__Stored data__.

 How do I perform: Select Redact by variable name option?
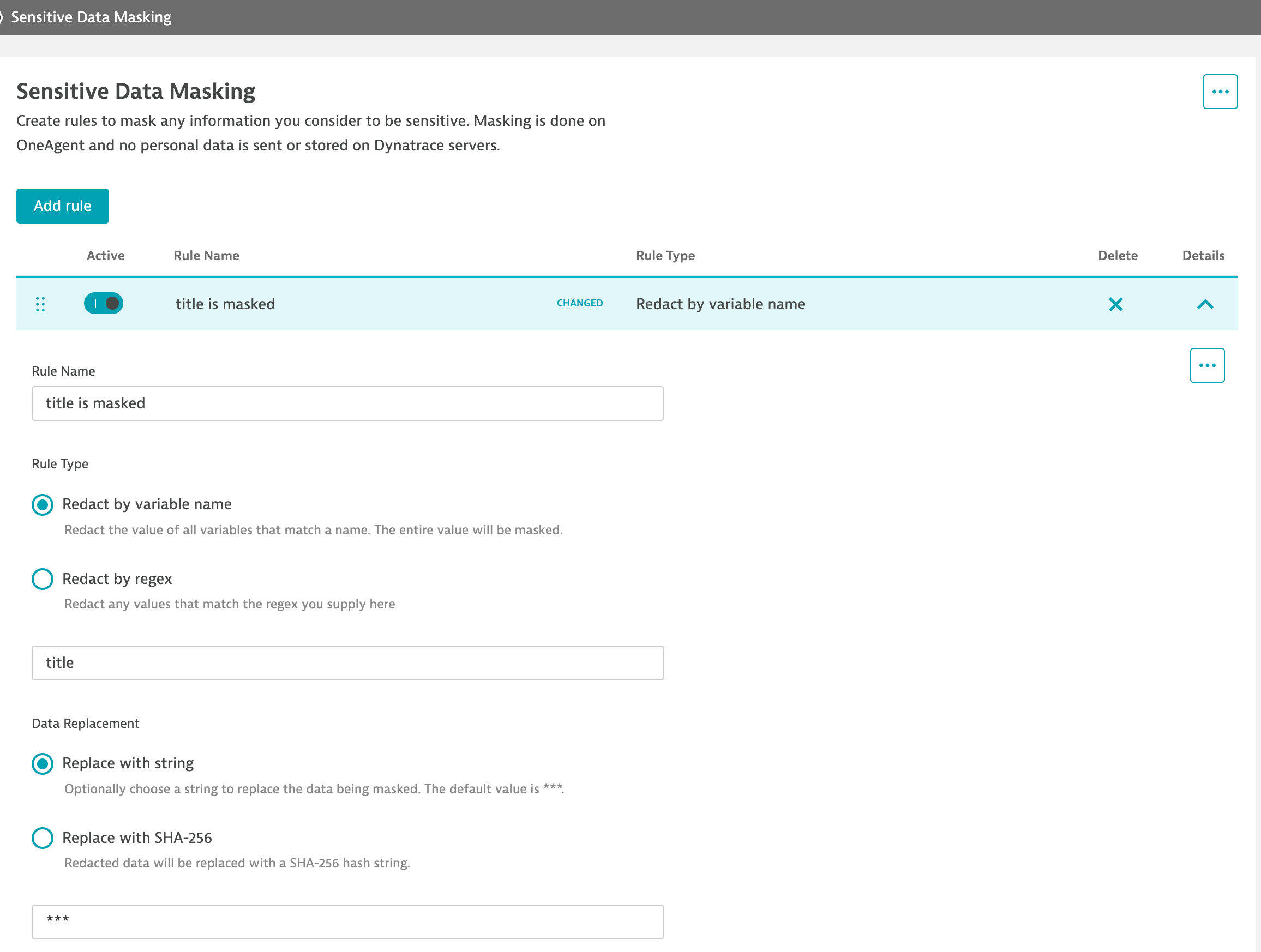tap(43, 504)
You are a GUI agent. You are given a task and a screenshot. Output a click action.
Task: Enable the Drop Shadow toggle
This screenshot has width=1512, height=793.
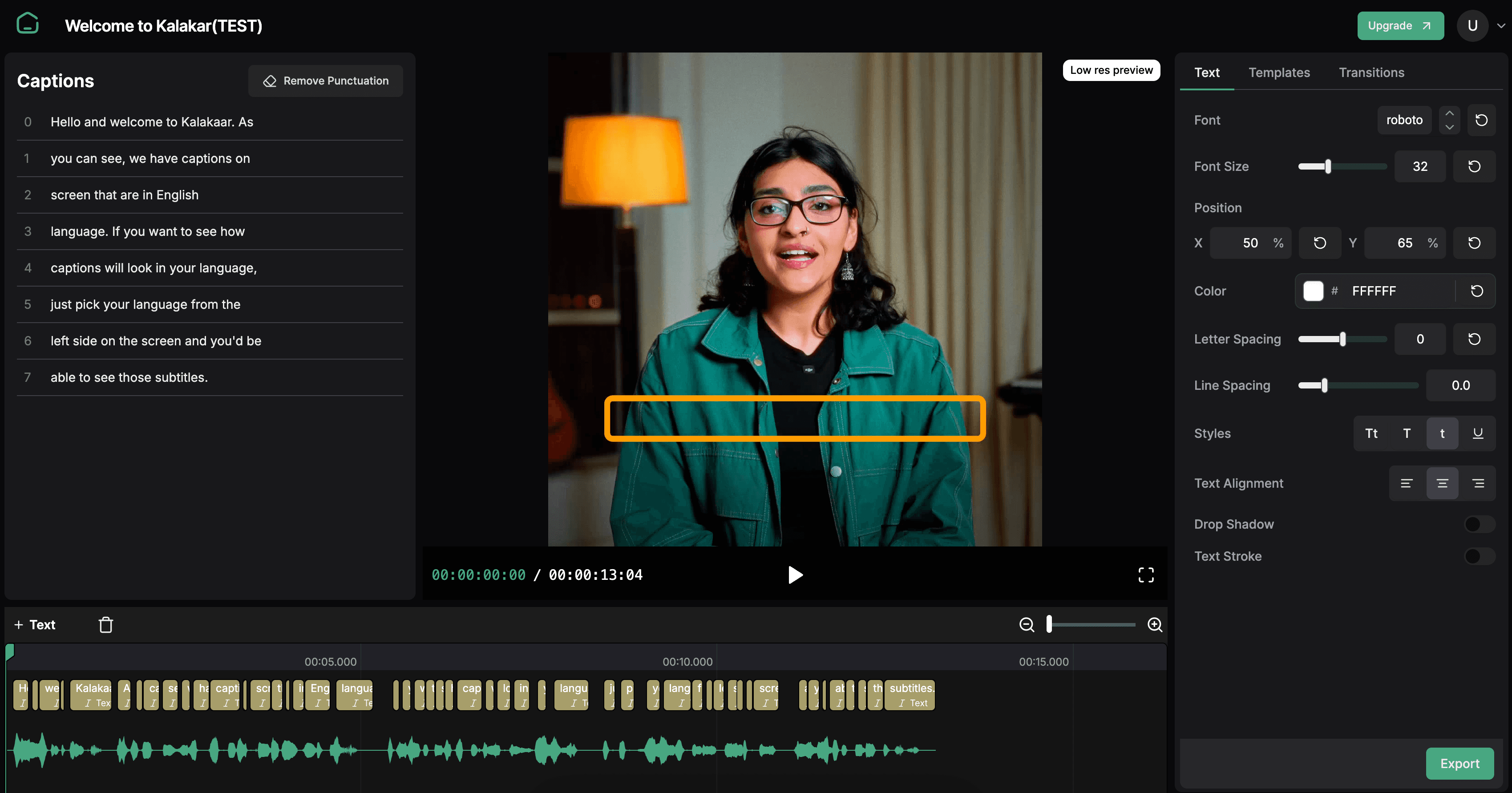tap(1479, 524)
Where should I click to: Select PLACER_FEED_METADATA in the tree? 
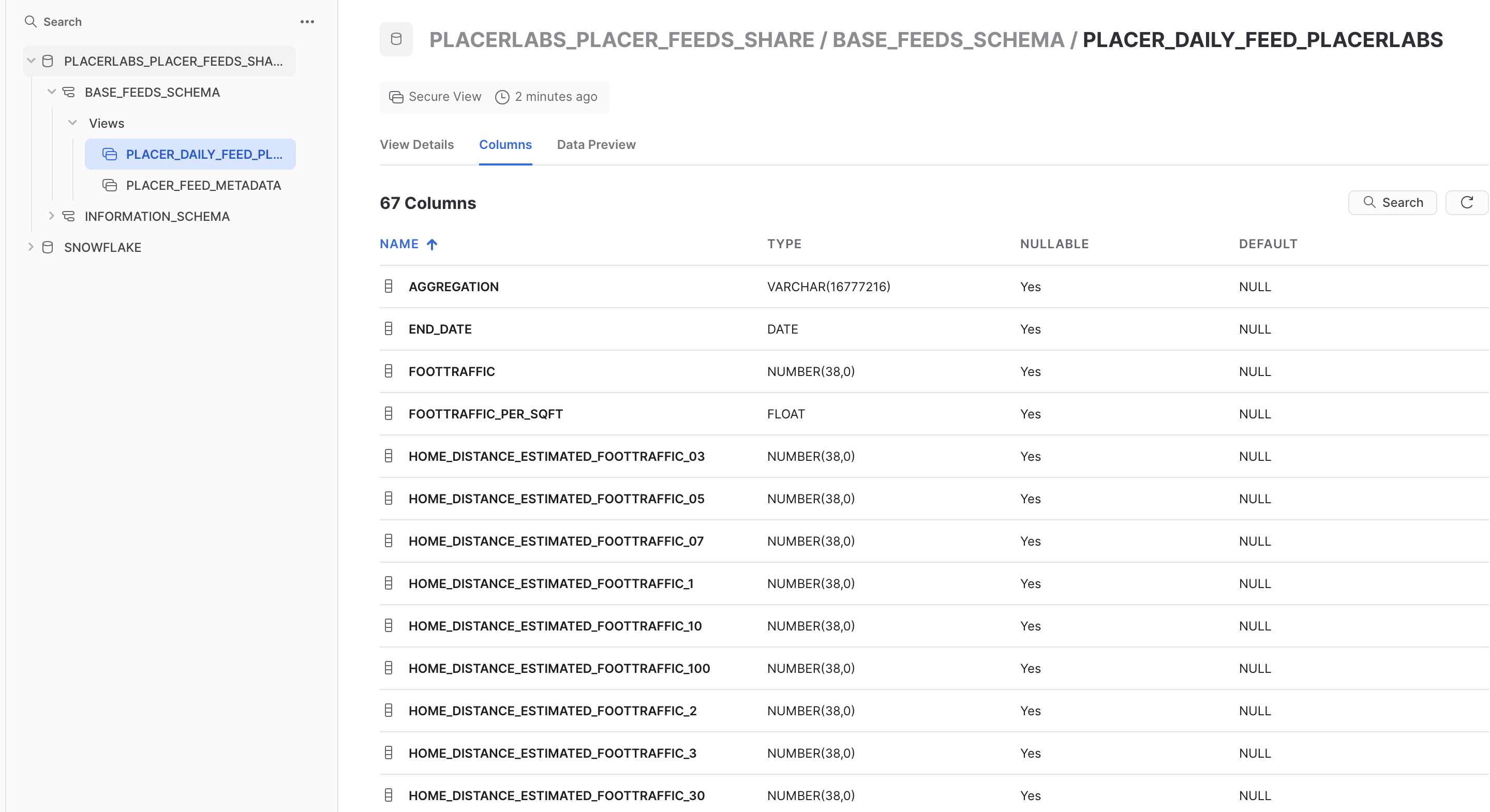point(203,185)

__What the task requires__. How many lines of the items contain the word "screenshot"? Reply with the number only.

__Solution to the exercise__. 2